For now, leave the plot type as default (Principal Component Analysis). We now need to choose the datasets we'd like to examine. Click the Select Dataset(s).. button, which will open a dialog listing all the public data of the chosen type. You can either select individual dataset by ticking the checkboxes next to them, or -- more quickly -- toggle the selection of all datasets of a certain type using the dropdown menus under each column header. Let's select all datasets that report expression in the CastEiJ strain by choosing CastEiJ from the dropdown list under the header Strain and confirming the selection by clicking Apply Changes.
Visual Data Explorer. The Visual Data Explorer enables you to quickly discover patterns in large collections of datasets.
At the time of writing this tutorial, doing so selects 23 datasets which all come from gpXP_000059 (based on data from [11]). Click the Update Plot button to refresh the VDE plot.
You'll see a panel plot consisting of four sub-plots, visualising the results of a principal component analysis (PCA; see this Wikipedia article). The first plot gives you an idea about how well the PCA worked for the data at hand.

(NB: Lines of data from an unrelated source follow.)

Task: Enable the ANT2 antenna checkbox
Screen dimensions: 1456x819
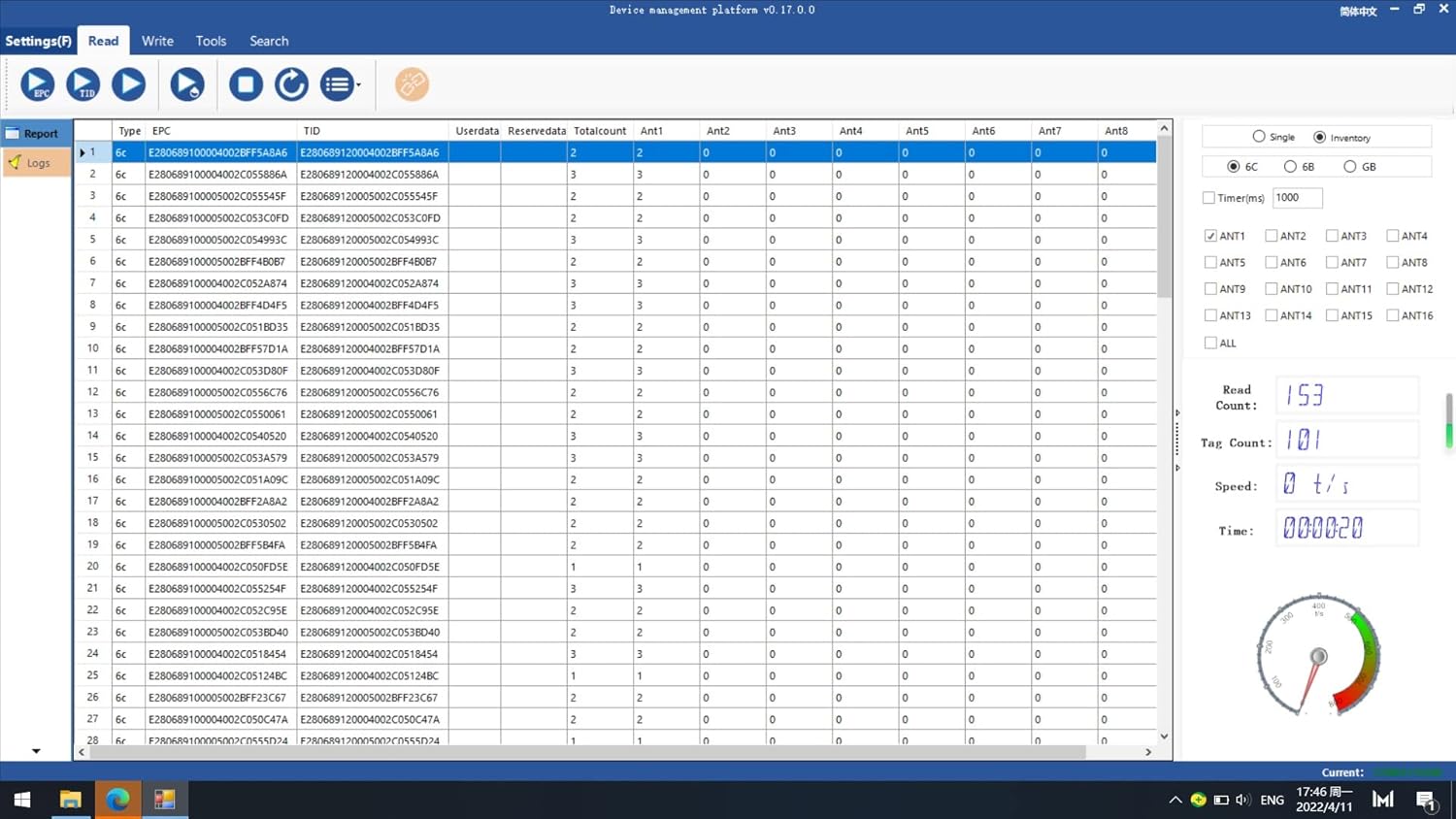Action: click(1271, 236)
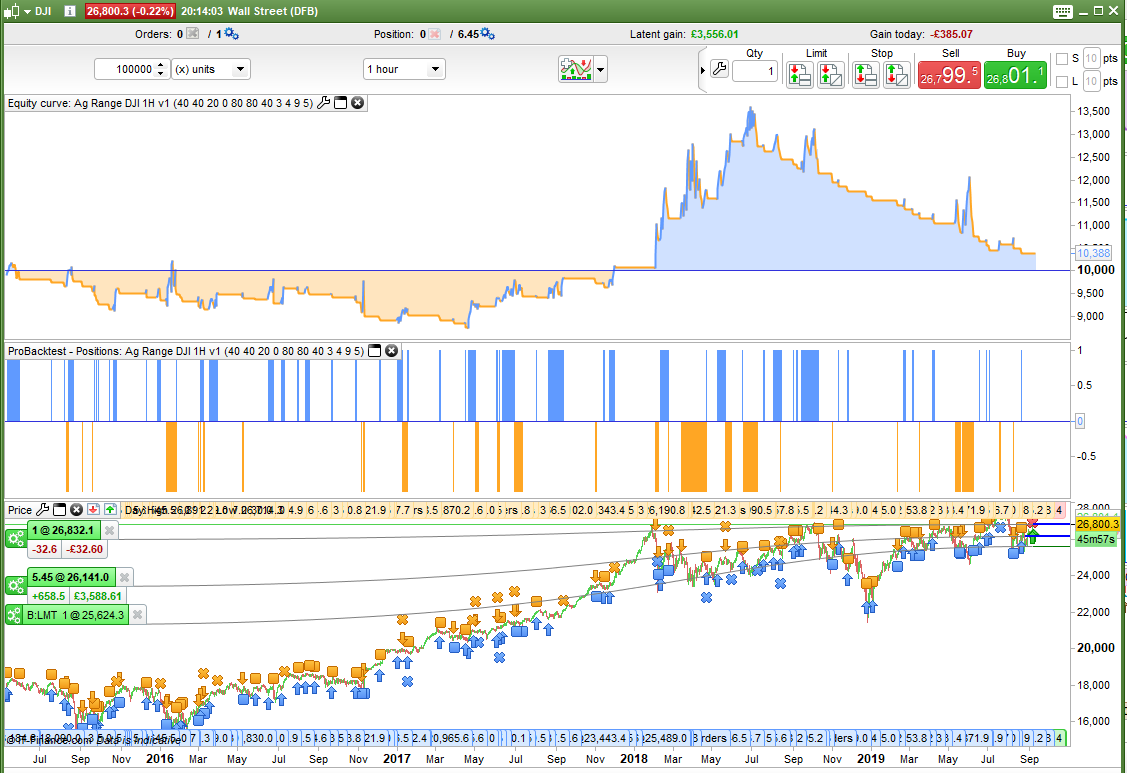Enable the S points checkbox
The image size is (1127, 773).
[x=1062, y=58]
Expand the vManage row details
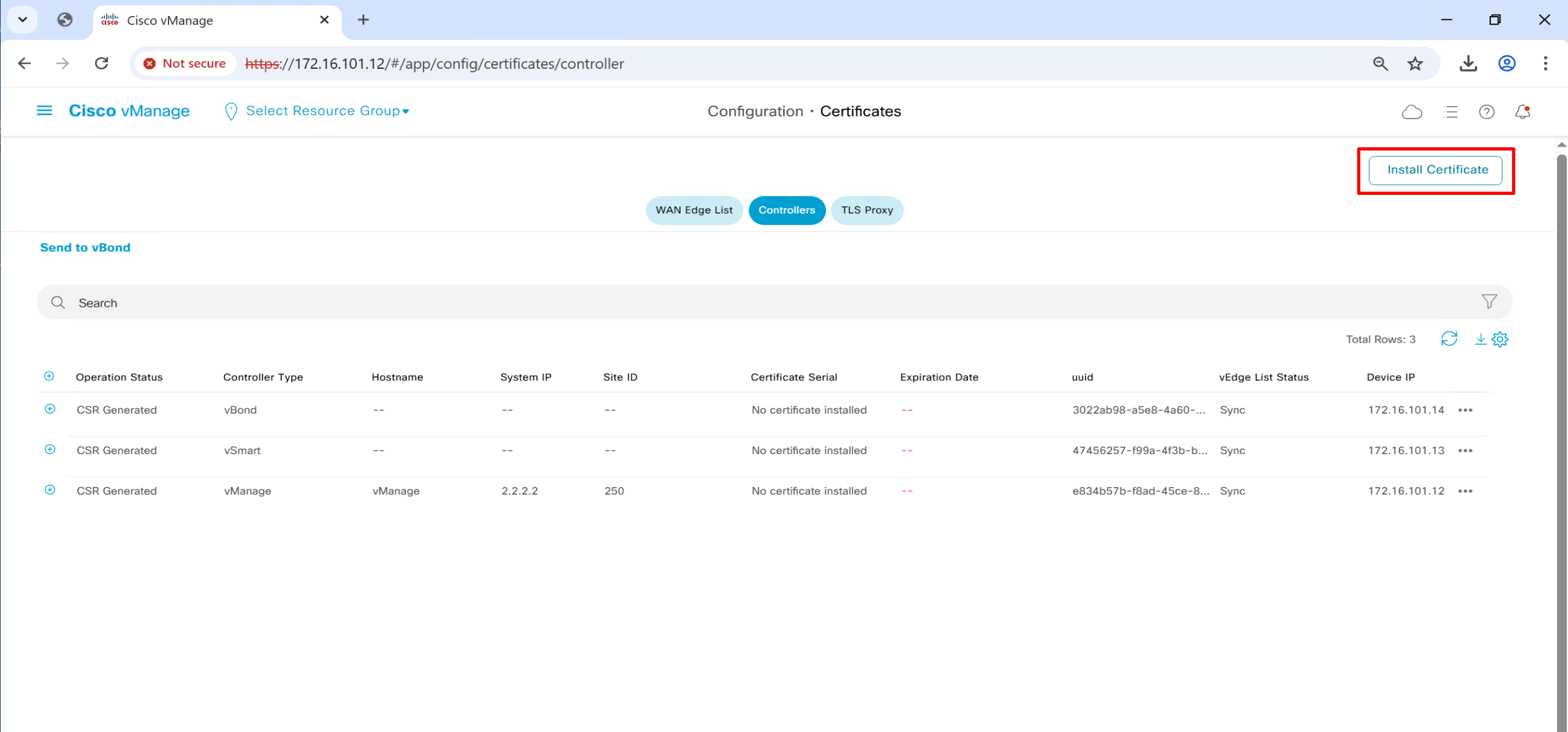Image resolution: width=1568 pixels, height=732 pixels. (50, 490)
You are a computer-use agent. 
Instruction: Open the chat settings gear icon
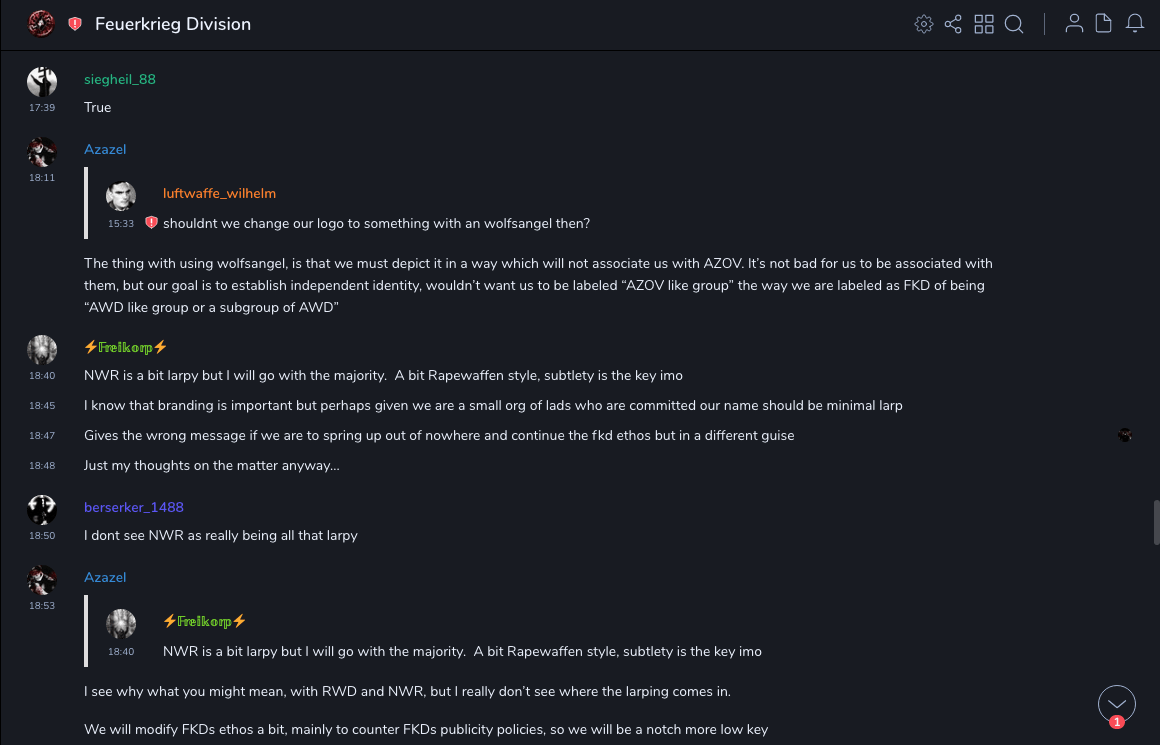click(924, 24)
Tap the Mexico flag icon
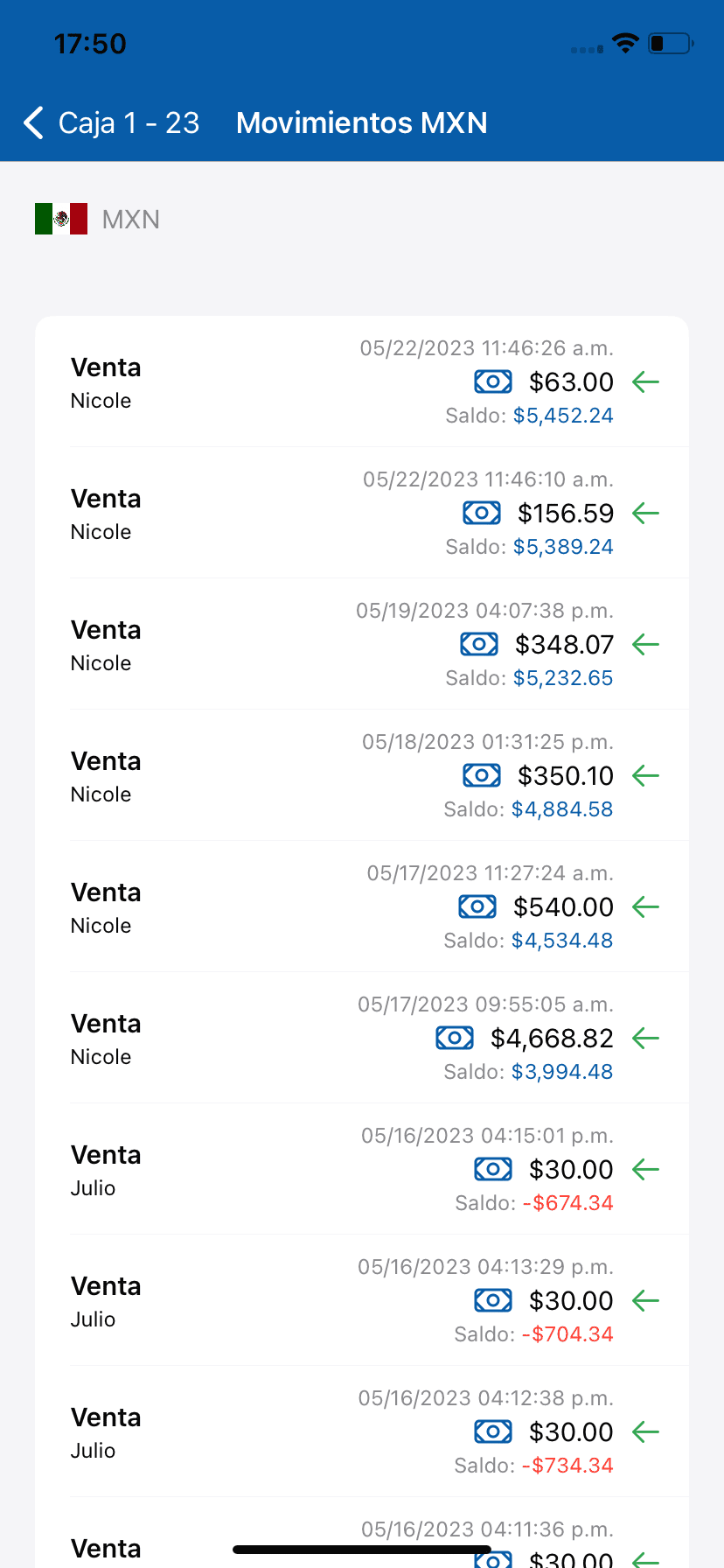This screenshot has height=1568, width=724. pyautogui.click(x=61, y=219)
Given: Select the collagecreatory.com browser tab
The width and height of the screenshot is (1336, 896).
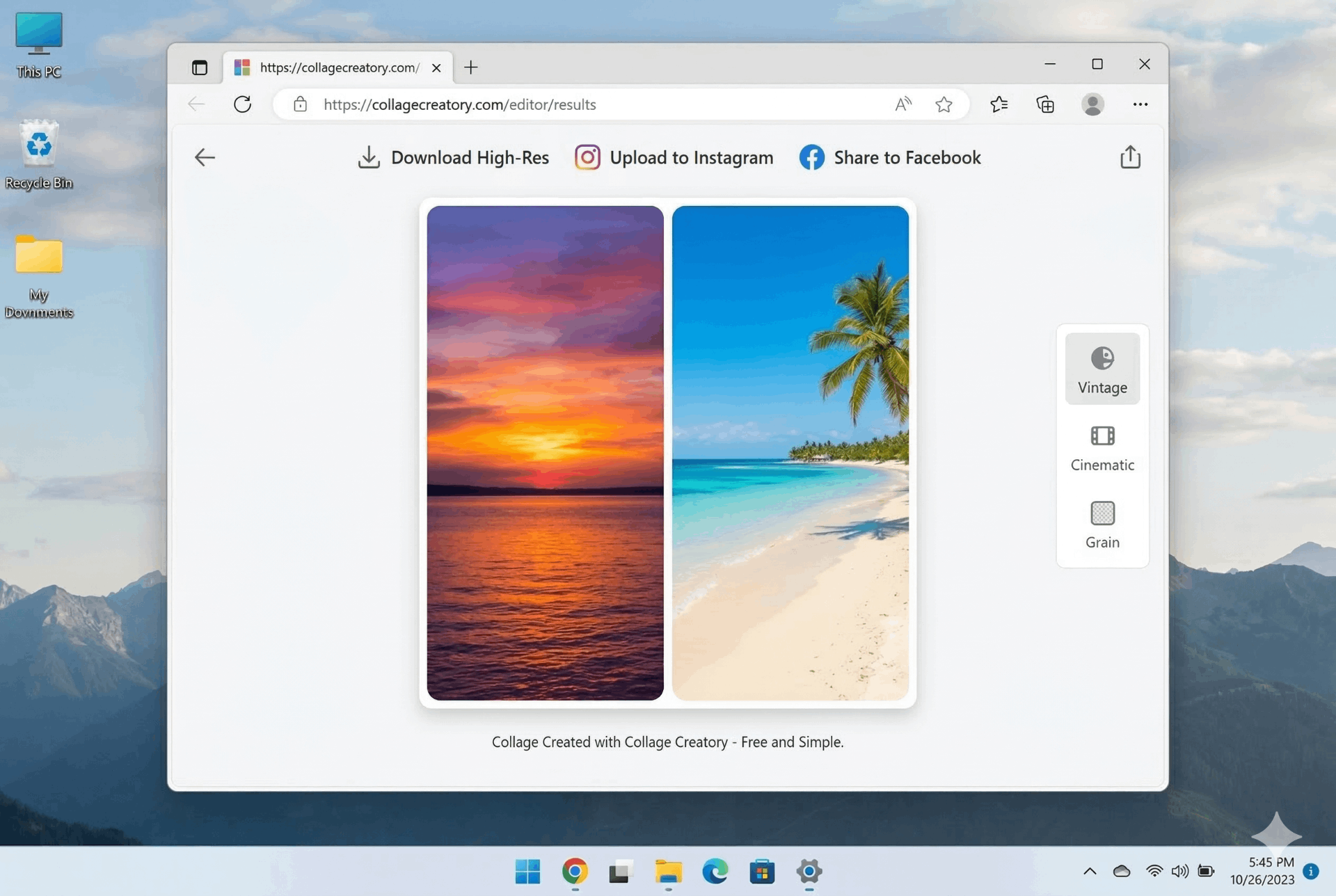Looking at the screenshot, I should [x=338, y=67].
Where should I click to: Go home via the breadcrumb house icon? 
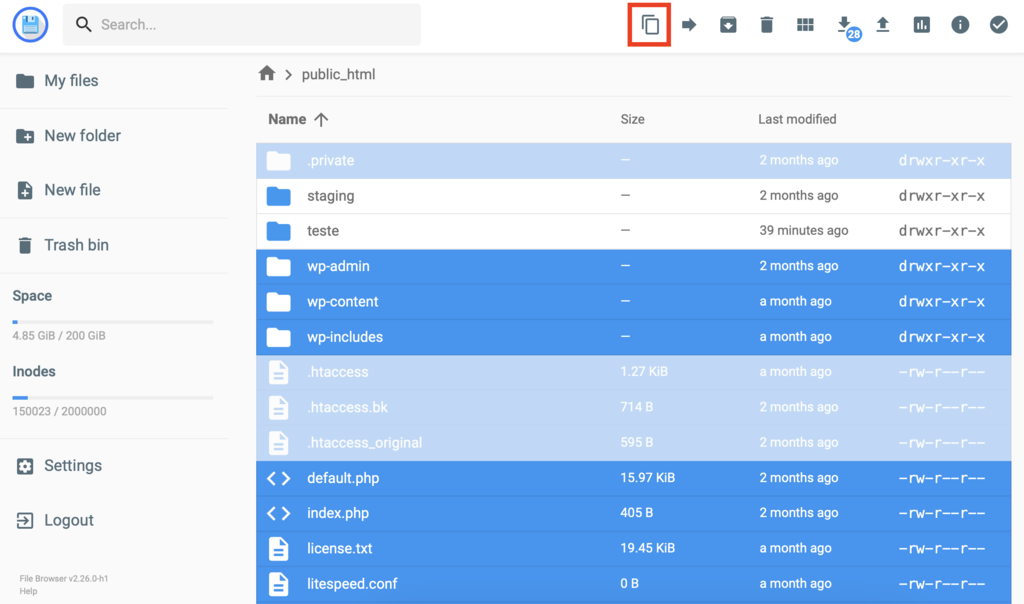pos(266,73)
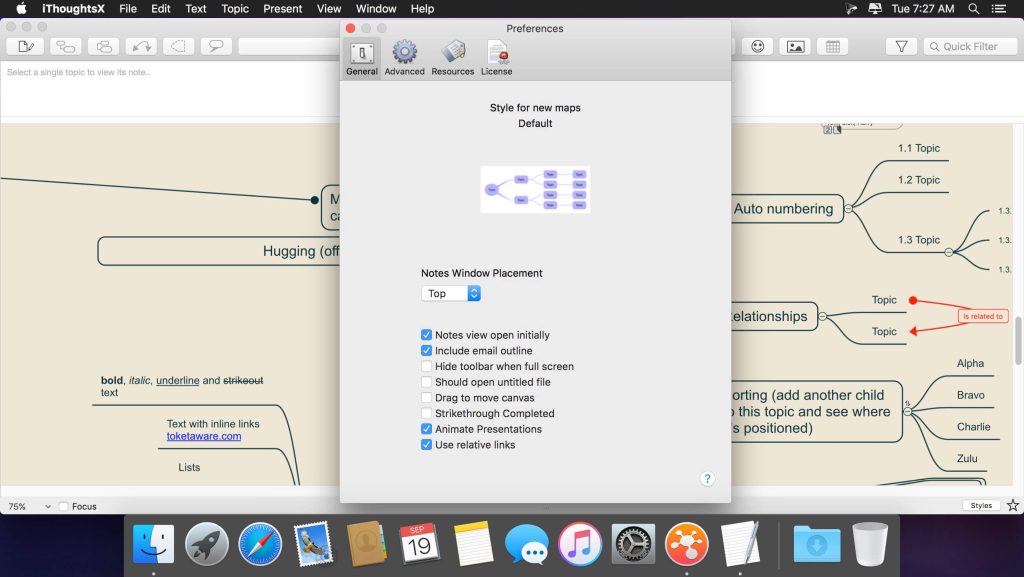This screenshot has height=577, width=1024.
Task: Launch iThoughtsX from the Dock
Action: pyautogui.click(x=687, y=544)
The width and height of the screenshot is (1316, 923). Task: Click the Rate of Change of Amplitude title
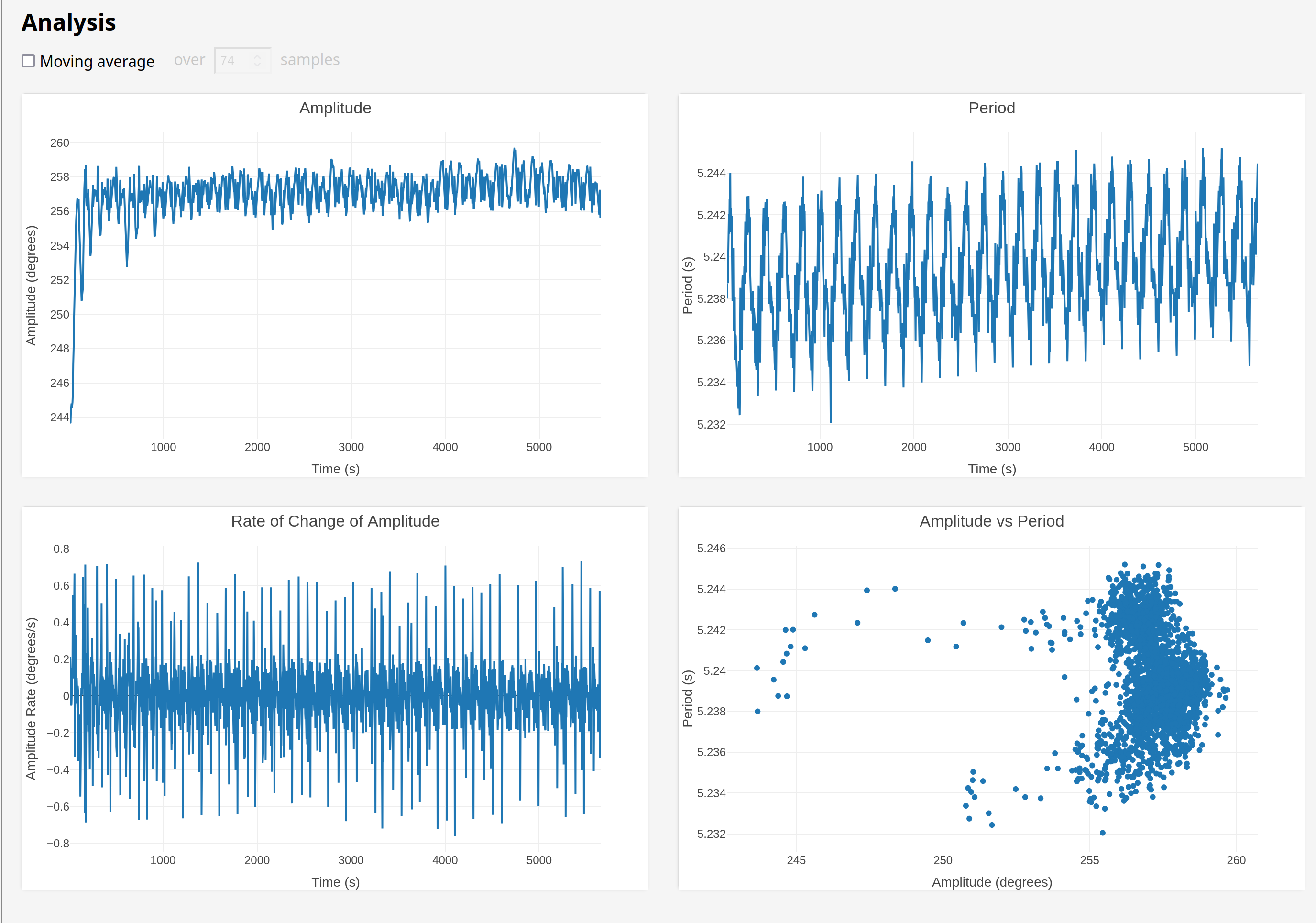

Importantly, the red line summarises which percentage of the variance of the data could be explained by the first 1, 2, 3, .. (given of the x-axis) principal components. In this case, the first three principal components represent just over 60% of the variation in the data, with most of this fraction covered by the first two principal components (PCs). That's not bad. The three remaining graphs, plot the contribution of each dataset to the three first PCs (PC1 vs. PC2 = top-right, PC2 vs. PC3 = bottom-left and PC1 vs. PC3 = bottom-right). Apparently, the first two PCs separate the data quite well into three groups. Does this grouping possibly have a biological meaning?
Choose to Group the data by.. >> Tissue and update the plot. Heureka! The three groups correspond to three distinct regions of the brain, which are now highlighted by using a different colour and symbols for each group.
In a similar way, you can use the VDE to plot correlation matrices (which can be another way of discovering clusters of datasets) and further plot types will be added soon (you may even wish suggest new types, see Section 'Reporting Bugs and Feature Req..'). Grouping your data can make it easy to discover patterns. The quality of the grouped plots, however, depends heavily on the quality of the annotation available for the datasets. As a rule of thumb, the Cell Type, Tissue and Platform tend to be well-annotated. Also, for DNA-binding you might choose to group by Gene, which, for transcription factors, denotes the gene product targeted by the ChIP antibody.

Summary:

  1. Open the VDE page: Public Data >> Visual Data Explorer.
  2. Select mouse as the reference organism. Leave plot type and data type as default.
  3. Click Select Dataset(s).. and select all datasets with strain CastEiJ.
  4. Group the data by Tissue.
  5. Click Update Plot to refresh the graphic.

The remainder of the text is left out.